Records for locating displayed items:
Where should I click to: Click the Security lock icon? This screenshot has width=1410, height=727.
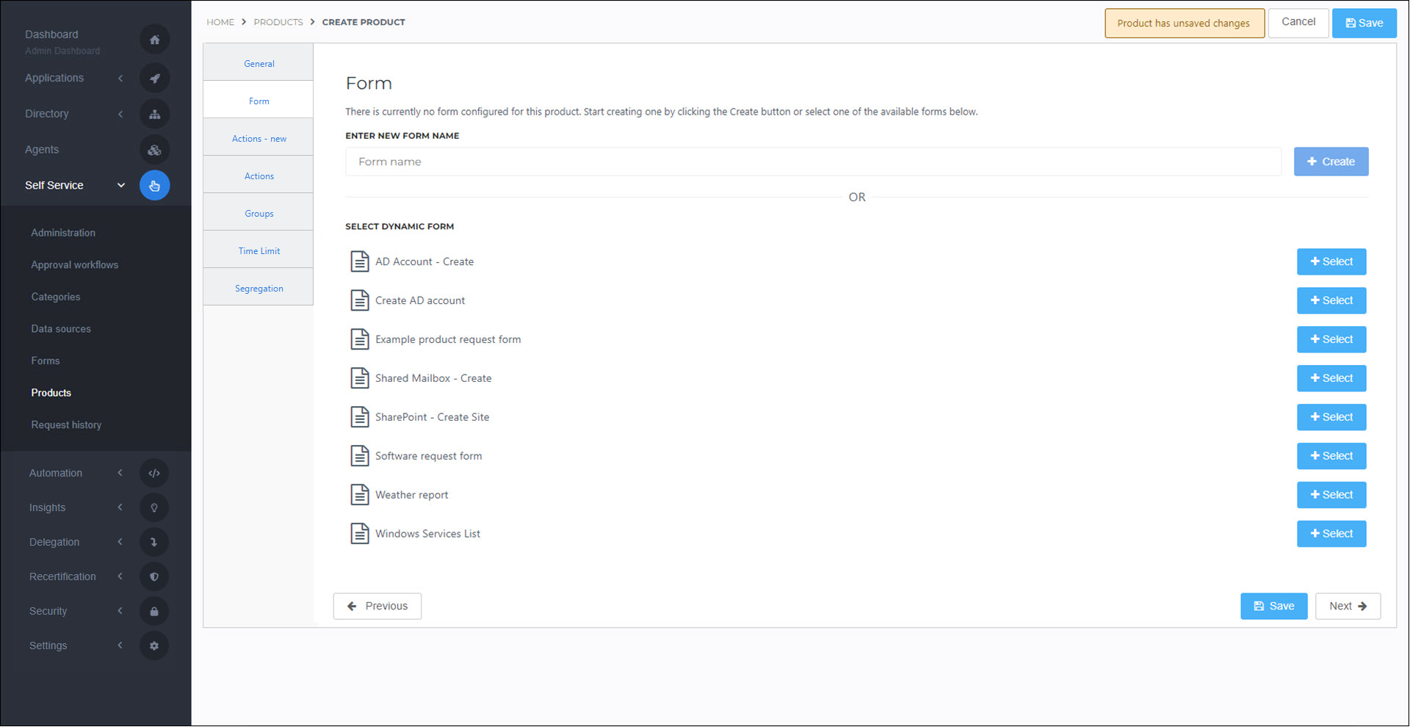point(154,611)
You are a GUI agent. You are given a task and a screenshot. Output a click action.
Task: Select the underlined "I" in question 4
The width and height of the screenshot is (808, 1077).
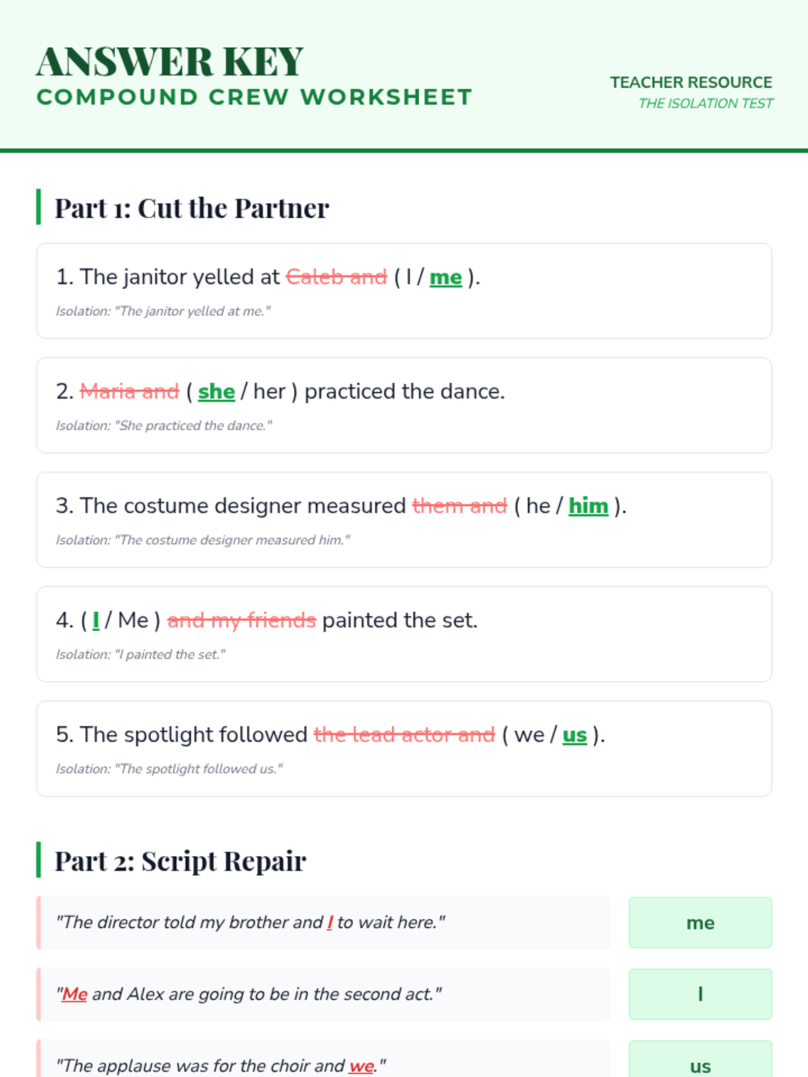[x=96, y=621]
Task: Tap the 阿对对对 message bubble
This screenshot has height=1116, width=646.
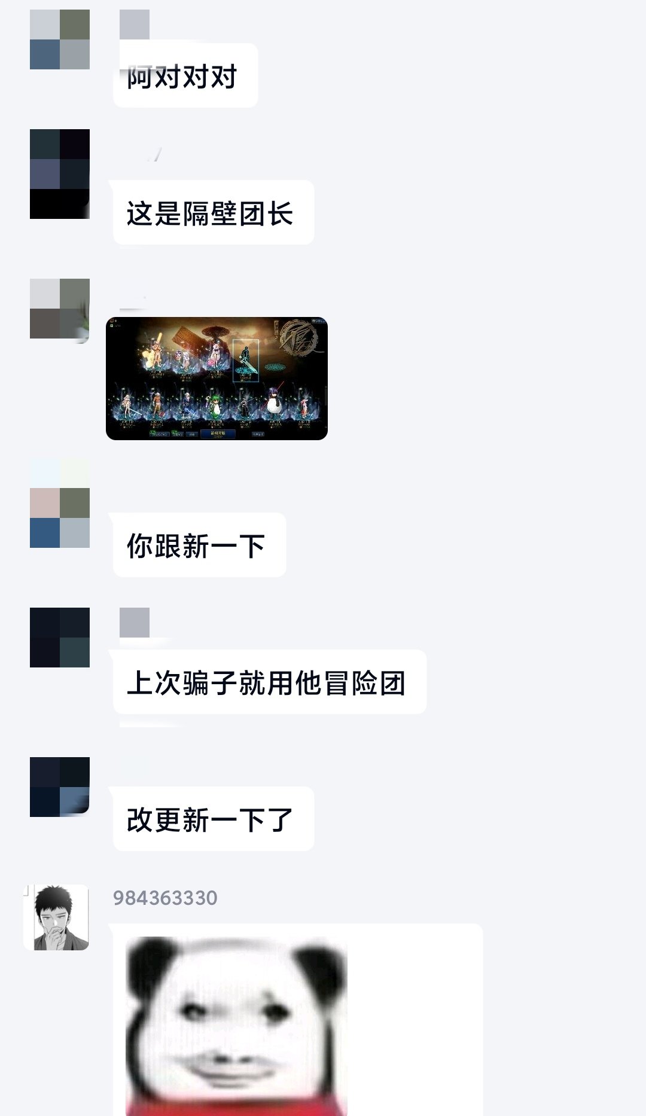Action: 185,75
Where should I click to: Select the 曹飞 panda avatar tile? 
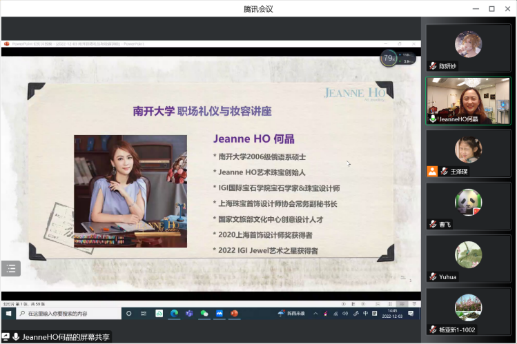click(x=468, y=202)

WHAT YOU WILL DO: Return every one of the lines above word for word, leaving out the pictures.

RESPONSE TO THIS TASK:
Where should I click to: Click the Security lock icon? This screenshot has width=1410, height=727.
point(154,611)
You are a GUI agent. You are given a task and a screenshot. Output a click action.
Task: Select the underlined "I" in question 4
The width and height of the screenshot is (808, 1077).
[x=96, y=621]
Task: Tap the 阿对对对 message bubble
This screenshot has height=1116, width=646.
Action: 185,75
Where should I click to: Select the 曹飞 panda avatar tile? 
click(x=468, y=202)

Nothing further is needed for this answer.